Document extract:
-=-=-=-=-

Friday, April 26, 2019

When manual pumps are best


Because Baby Seal for a very very long time was going to be an only child, I went ahead and gave away most of the baby stuff (I hate clutter--if there is a medical word for the opposite of a hoarder, then that's me. I throw stuff away almost compulsively). This means that when I got pregnant again, I had to start again with different things...well, except for the cases where I got some old stuff back from the friend I'd gifted it to...

This is annoying, but in some ways it can be quite nice to start afresh and discover stuff that's different and better. I love having a proper newborn pram that faces me, for example (and feel quite guilty for making Baby Seal face away from me in that crappy sit-up-and-beg rattler....). And then there is the breast pump. With my first, I--in a spirit of "nothing but the best for my baby!!!"--invested in a Medela double-electric breast pump; I had of course read all those online articles assuring me that, as a mother on maternity leave, I could "get by" with a manual pump, but who wants to "get by"? Surely it stood to reason that a double electric pump must be better. After all, it costs more. This time round, however, I got gifted an unused manual pump, and reluctantly decided to use this until I had the time and energy to purchase something better.

In fact, I've ended up sticking to the manual one, and I honestly think that manual pumps are sometimes the best solution if you are staying at home or on maternity leave. 

My abiding memory of that bulky double-electric showboat that I had first time round, was the perennial puzzle of "...but when do I pump? I am taking care of this baby all day long and feeding her constantly."

-=-=-=-=-

Assigned task 1:
Answer these questions from the post on manual breast pumps:
(a) What brand of breast pump did the writer buy for the first child?
(b) How did the writer come to have a manual pump this time?
(c) What kind of pram does the writer say she loves having now?
Assigned task 2: Summarize the post on manual breast pumps in two sentences.

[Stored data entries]
-=-=-=-=-

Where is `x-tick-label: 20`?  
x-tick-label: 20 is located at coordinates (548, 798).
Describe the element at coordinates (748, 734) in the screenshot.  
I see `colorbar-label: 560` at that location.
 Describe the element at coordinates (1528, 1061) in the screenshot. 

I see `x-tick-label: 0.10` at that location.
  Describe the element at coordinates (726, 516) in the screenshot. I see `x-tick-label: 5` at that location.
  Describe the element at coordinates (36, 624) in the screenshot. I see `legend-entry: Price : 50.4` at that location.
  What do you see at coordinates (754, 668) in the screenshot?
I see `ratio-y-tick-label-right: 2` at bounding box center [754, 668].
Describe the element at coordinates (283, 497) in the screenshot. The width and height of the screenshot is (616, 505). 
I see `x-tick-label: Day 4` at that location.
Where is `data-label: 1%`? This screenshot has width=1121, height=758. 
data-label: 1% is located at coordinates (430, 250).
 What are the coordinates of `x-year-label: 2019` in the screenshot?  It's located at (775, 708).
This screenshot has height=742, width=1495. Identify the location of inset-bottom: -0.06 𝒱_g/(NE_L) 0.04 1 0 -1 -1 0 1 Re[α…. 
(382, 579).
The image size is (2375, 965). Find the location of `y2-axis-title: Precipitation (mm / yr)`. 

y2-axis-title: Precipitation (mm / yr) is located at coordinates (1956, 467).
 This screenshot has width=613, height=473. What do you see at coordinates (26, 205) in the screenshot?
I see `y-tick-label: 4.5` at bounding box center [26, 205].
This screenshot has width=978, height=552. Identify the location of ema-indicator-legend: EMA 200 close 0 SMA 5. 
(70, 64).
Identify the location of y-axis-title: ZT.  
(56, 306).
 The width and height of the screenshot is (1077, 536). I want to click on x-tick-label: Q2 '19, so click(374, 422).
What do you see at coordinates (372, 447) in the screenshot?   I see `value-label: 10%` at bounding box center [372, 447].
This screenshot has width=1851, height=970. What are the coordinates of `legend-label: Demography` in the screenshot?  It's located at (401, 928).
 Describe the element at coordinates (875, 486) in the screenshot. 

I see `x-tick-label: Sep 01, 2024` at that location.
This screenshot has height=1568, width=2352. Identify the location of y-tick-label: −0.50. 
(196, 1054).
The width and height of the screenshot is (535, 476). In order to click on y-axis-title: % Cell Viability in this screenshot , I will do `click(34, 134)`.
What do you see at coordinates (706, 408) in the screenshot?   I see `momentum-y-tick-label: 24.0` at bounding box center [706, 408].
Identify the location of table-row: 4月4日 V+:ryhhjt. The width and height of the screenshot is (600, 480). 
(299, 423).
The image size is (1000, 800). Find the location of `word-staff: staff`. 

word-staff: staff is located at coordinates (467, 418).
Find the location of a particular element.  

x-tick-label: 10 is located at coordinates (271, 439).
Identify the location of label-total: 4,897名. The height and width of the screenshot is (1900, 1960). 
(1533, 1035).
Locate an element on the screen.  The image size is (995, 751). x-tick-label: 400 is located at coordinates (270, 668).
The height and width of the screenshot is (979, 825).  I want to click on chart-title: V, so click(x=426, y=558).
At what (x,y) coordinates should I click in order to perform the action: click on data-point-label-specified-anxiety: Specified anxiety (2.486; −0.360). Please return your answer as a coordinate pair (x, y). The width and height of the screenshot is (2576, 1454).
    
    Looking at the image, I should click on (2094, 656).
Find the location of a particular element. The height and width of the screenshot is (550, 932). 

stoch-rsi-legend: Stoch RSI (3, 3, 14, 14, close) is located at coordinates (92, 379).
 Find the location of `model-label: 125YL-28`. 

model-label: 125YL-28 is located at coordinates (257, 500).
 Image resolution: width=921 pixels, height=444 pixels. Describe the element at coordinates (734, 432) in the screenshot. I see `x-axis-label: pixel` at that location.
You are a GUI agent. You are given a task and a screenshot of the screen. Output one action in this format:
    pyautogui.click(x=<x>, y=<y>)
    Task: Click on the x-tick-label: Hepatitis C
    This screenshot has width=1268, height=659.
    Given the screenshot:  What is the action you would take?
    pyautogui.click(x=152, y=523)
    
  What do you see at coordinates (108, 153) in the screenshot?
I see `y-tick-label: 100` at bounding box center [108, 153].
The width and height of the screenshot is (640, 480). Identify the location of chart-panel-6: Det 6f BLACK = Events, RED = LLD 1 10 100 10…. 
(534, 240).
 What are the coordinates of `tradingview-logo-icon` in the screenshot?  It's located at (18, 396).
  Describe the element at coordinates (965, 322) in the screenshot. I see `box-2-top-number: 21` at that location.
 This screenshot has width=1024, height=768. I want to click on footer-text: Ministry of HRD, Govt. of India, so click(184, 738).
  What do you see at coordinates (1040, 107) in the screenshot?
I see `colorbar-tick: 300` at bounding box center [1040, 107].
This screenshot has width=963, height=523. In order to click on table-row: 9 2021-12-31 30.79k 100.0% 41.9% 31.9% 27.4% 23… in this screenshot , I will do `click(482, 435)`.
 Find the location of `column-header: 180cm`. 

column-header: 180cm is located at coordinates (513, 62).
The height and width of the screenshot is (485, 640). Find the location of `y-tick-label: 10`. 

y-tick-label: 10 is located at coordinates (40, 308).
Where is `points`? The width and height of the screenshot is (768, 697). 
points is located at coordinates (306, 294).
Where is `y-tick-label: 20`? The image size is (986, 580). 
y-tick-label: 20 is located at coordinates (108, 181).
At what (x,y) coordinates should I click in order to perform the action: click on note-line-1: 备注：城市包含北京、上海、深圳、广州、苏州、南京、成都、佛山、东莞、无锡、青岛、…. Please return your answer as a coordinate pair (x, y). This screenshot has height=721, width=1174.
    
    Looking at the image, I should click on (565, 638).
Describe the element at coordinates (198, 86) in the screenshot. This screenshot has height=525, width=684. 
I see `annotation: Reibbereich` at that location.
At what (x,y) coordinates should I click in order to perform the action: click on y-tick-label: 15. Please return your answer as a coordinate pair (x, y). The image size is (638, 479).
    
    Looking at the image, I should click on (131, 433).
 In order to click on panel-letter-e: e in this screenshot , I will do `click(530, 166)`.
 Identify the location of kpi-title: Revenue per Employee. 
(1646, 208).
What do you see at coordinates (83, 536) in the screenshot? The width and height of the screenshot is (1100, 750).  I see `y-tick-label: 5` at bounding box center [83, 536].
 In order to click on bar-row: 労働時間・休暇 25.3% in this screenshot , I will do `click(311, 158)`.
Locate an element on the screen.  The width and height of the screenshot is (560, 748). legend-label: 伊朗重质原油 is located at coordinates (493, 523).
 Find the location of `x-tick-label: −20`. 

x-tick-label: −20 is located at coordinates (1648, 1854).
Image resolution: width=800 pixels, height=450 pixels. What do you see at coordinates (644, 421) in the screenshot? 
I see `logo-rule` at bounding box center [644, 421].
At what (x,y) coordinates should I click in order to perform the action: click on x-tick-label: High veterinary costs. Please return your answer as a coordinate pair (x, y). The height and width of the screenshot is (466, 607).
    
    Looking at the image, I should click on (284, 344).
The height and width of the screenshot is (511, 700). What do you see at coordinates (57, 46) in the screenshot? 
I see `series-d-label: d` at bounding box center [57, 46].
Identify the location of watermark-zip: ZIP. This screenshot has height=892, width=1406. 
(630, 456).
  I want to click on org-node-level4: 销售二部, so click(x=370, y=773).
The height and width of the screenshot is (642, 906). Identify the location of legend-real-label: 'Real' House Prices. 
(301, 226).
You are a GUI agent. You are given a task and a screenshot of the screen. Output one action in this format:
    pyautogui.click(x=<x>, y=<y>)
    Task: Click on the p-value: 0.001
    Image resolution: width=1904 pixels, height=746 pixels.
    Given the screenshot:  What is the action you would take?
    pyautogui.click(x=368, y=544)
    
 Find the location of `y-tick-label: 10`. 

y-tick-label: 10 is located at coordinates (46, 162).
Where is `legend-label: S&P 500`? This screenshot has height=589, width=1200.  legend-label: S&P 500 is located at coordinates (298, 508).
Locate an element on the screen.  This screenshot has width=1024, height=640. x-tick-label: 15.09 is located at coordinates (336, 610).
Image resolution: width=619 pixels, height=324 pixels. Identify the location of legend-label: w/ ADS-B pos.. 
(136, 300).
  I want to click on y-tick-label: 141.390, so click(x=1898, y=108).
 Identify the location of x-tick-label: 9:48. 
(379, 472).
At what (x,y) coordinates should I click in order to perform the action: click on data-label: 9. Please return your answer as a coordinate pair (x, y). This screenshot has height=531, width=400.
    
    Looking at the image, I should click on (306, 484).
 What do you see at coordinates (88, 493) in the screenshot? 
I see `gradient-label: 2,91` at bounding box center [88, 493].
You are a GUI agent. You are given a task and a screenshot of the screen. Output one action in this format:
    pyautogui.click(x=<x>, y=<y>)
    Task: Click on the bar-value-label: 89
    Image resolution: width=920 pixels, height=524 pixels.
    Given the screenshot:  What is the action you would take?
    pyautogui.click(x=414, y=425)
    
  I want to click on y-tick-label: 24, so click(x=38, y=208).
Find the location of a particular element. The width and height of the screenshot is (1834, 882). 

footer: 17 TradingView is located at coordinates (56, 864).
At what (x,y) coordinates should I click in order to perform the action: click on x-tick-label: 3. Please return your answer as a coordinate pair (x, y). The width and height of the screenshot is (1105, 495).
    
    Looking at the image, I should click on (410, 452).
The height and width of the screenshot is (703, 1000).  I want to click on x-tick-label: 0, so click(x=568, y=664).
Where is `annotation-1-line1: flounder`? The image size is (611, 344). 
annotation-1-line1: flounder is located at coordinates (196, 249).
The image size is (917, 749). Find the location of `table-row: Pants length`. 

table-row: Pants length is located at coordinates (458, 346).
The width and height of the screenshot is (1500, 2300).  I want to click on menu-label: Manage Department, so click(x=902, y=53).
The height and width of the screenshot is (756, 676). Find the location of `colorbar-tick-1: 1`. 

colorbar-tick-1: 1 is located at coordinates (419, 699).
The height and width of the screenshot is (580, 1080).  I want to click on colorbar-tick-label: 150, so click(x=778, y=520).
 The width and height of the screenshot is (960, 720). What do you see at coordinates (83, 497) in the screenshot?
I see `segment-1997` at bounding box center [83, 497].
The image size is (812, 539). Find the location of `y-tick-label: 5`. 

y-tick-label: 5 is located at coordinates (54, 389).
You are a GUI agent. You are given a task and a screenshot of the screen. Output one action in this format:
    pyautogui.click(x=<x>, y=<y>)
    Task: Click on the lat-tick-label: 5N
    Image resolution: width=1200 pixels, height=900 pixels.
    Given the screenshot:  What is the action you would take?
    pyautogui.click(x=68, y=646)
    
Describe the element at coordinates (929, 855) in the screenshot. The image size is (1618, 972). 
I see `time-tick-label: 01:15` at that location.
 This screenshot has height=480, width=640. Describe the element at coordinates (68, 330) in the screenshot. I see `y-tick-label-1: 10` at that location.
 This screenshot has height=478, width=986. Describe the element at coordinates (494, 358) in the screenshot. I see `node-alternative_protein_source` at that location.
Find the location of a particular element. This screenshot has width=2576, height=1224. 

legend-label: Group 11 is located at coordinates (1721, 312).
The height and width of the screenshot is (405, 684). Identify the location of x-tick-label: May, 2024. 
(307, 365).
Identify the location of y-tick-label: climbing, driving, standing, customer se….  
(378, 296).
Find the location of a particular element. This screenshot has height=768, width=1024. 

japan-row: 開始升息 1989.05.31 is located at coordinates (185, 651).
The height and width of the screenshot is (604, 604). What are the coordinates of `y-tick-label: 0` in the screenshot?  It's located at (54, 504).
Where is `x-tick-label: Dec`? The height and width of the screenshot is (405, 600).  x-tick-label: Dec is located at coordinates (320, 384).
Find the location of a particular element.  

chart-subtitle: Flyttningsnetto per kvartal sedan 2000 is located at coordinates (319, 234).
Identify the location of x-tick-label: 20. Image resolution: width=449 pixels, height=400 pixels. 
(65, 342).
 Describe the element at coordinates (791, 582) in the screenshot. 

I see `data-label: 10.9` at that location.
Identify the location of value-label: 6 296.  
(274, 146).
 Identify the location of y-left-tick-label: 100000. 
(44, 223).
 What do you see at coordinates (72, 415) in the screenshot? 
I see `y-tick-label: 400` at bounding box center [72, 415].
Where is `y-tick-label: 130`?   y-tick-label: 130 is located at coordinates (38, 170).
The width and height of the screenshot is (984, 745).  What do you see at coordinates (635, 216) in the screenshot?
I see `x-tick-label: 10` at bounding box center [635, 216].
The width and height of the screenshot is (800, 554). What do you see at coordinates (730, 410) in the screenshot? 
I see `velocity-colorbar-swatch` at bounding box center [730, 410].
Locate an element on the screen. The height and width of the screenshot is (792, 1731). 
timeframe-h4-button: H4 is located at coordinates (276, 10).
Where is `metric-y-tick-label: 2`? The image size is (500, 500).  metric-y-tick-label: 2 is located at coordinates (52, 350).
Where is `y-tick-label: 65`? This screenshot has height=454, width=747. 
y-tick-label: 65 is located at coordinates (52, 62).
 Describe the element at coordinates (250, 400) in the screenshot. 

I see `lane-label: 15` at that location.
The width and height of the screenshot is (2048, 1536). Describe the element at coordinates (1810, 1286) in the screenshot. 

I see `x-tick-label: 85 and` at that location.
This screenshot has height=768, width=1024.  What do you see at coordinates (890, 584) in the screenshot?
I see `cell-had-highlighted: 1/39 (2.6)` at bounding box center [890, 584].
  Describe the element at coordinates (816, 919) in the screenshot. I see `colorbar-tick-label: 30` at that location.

-=-=-=-=-

Expected output 1:
(a) Medela, a double-electric breast pump.
(b) The writer was gifted an unused manual pump.
(c) A proper newborn pram that faces her.

Expected output 2: Having given away most of the baby things from the first child, the writer had to start again for a second pregnancy and this time was gifted an unused manual pump instead of the Medela double-electric pump she had bought before. She has kept using the manual pump and believes manual pumps are sometimes the best solution for someone staying at home or on maternity leave.